Copy each line of the entries below that contains the string "Herren".

==================================================

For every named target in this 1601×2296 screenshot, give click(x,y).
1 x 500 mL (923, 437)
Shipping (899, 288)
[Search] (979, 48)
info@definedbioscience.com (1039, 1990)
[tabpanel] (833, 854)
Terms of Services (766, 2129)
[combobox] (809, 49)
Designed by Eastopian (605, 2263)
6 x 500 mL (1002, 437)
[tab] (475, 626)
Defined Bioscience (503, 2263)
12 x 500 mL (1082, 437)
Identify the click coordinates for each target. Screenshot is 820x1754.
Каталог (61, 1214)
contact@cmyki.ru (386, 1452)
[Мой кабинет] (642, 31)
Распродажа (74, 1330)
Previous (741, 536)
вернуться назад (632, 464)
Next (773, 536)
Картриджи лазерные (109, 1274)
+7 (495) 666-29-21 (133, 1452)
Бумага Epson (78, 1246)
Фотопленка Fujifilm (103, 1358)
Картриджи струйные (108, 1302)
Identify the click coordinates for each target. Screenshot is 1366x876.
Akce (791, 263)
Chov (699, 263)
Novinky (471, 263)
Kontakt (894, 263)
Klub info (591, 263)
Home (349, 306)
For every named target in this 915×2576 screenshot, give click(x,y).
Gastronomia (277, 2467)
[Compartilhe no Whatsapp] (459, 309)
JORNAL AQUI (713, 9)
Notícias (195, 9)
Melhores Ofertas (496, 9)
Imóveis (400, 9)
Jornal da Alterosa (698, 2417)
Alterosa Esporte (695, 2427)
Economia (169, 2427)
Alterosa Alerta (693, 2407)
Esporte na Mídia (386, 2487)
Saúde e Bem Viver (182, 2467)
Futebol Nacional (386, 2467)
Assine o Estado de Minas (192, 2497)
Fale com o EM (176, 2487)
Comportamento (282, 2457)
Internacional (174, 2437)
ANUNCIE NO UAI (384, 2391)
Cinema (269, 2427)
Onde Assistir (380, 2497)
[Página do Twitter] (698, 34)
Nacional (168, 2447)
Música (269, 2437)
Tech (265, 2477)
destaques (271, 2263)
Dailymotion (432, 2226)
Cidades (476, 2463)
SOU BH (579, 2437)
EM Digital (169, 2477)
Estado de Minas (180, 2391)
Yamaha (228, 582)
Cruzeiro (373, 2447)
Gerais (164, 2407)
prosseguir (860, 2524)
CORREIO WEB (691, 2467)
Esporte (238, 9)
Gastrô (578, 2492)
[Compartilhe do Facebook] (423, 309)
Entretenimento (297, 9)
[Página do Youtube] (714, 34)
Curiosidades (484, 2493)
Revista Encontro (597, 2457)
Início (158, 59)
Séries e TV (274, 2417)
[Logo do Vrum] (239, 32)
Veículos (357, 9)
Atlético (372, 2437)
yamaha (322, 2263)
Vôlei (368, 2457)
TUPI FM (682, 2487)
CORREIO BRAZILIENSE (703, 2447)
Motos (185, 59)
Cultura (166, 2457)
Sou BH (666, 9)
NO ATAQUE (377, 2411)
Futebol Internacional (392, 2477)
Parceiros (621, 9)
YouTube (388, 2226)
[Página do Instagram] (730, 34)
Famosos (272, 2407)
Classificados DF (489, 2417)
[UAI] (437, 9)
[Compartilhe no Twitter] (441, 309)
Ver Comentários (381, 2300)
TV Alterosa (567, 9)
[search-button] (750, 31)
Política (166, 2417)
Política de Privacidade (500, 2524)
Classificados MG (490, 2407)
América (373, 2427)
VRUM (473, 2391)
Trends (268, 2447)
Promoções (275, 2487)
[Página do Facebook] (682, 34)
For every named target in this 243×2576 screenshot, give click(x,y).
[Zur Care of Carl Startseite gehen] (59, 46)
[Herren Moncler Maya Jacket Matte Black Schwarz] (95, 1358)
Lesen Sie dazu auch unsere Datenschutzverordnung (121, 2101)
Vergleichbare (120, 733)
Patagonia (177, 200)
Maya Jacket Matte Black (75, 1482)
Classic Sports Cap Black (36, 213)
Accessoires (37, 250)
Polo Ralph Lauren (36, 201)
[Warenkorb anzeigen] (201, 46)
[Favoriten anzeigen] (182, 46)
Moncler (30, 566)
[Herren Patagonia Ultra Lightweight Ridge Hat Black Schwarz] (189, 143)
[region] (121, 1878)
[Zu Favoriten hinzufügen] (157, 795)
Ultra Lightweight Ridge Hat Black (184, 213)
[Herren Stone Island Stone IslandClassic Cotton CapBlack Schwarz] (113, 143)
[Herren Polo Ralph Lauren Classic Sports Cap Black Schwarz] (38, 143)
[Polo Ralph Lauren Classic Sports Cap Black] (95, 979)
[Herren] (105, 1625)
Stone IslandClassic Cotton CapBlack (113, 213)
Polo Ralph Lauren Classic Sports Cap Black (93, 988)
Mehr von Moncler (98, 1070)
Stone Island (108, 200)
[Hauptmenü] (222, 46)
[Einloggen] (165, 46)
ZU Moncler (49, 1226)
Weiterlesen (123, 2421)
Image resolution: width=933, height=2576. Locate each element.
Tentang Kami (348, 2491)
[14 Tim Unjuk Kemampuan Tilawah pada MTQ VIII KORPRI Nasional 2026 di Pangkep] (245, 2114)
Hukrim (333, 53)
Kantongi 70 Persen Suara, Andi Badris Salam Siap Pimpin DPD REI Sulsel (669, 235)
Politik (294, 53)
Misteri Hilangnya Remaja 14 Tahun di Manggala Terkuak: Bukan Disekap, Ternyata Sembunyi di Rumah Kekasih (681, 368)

==================================================

**Answer below**.
[Herren Moncler Maya Jacket Matte Black Schwarz] (95, 1358)
[Herren Patagonia Ultra Lightweight Ridge Hat Black Schwarz] (189, 143)
[Herren Stone Island Stone IslandClassic Cotton CapBlack Schwarz] (113, 143)
[Herren Polo Ralph Lauren Classic Sports Cap Black Schwarz] (38, 143)
[Herren] (105, 1625)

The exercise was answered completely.